· by Aldrin Montana
What problem does the paper solve? Is it important?
The paper addresses an aspect of distributed systems that many implementers fall into the trap of attempting–consensus in a distributed system. Unfortunately, the solution is that there is no solution. In any distributed system where a process may fail (partial failure), consensus is impossible regardless of the algorithm.
This solution is very important. While many practictioners may informally give up the search for a correct distributed consensus algorithm, this solution shows that no one should even make an attempt. Other than saving many developers a lot of time, it shows a limit to one aspect of distributed systems.
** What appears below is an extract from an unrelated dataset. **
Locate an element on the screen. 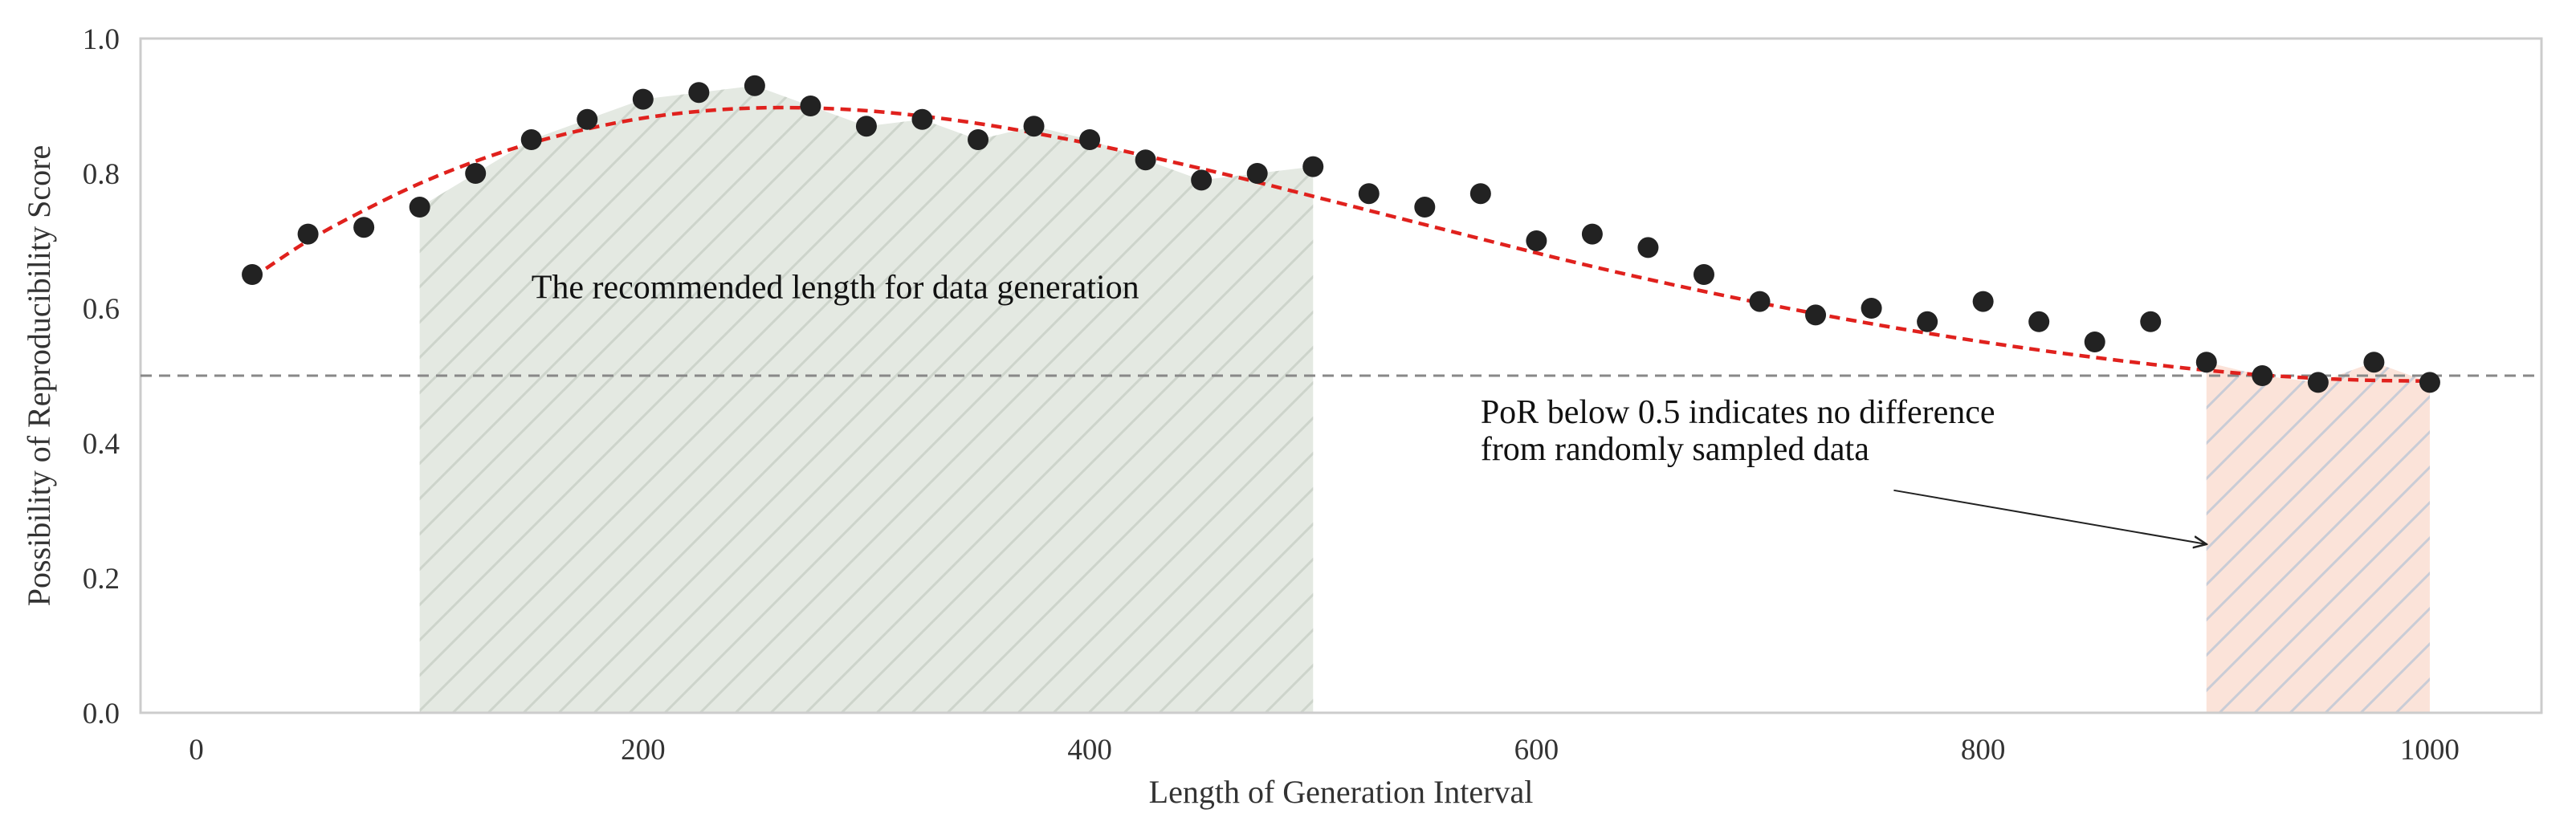 The height and width of the screenshot is (834, 2576). x-tick-label: 0 is located at coordinates (196, 750).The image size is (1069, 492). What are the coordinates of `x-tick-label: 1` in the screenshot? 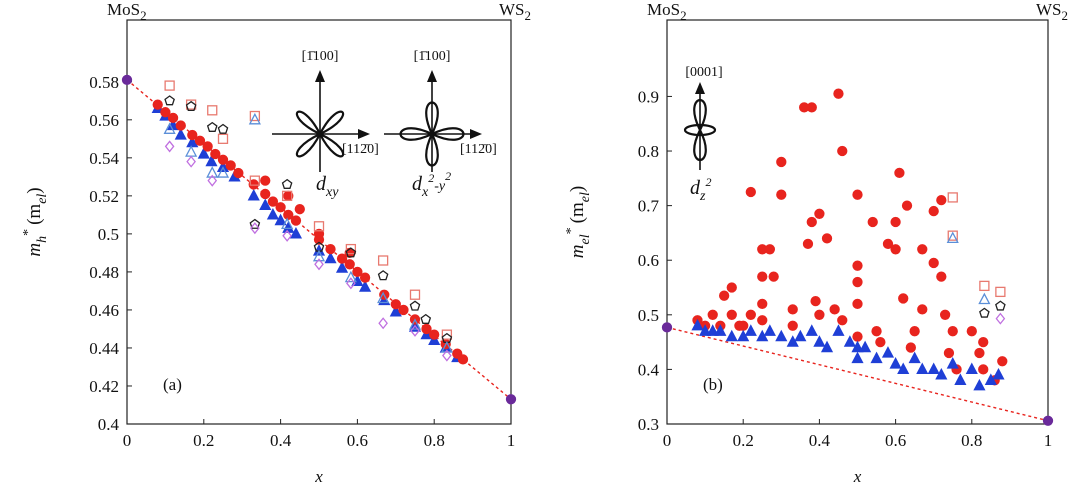 It's located at (1048, 440).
How does it solve the problem?
This paper takes a theoretical approach–which is necessary to prove the impossibility theorem they set out to prove. Specifically, they define a model and then show that in this model there are three lemmas which can be used to prove that distributed consensus is impossible: (1) If two sequences of operations are disjoint, then they can be applied in any order to obtain the same end state; (2) The initial state of any distributed system can agree on any one of all possible decision values; (3) Given possible states and a particular event, the event can always be applied or observed at the end of a sequence of operations and from a bivalent state (any 2 of 2 possible values can be decided on) the next state after any such event would also be bivalent. The summary of the main theorem which uses the above 3 lemmas is: for a run of a consensus algorithm to be correct, we need to reach a state from which a single possible value must be decided by every node; but there is always an event that can occur that maintains every resulting state as an ambiguous state (any decision is possible).
What alternate solutions exist? Are they adequately discussed?
No alternate solutions appear to be discussed in the paper. Many of the references are from the same authors (or at least Nancy Lynch), but there appear to be at least 2 references that provide the same model and investigate the exact same lemmas and similar theorems: (1) Asynchronous Byzantine Consensus and (2) Resilient Consensus Protocols.
It appears that this particular work was re-published in the Journal of the ACM, and the above references built on this work when initially published in SIGACT/SIGMOD to try and address some of the implications of the impossibility theorem.
How does this work relate to other research?
This work is very related to any distributed systems work in one of two ways: either why a distributed system does not attempt to rely on a consensus protocol for a core decision, or why a distributed system uses heuristics to achieve consensus.
What specific research questions does the paper raise for you?
I think this paper itself doesn’t raise questions for me, but indirectly raises the question of: what the hell do I do when I need a distributed system to make a decision globally? I suppose the best answer is that I need to either determine a clear bound and heuristically do my best to stick to it, or I avoid global decisions at all cost. If a correct, distributed consensus is impossible, then there is no reason for important decisions to be made by multiple nodes. Then, anything that does not require every node to agree on a decision can be distributed.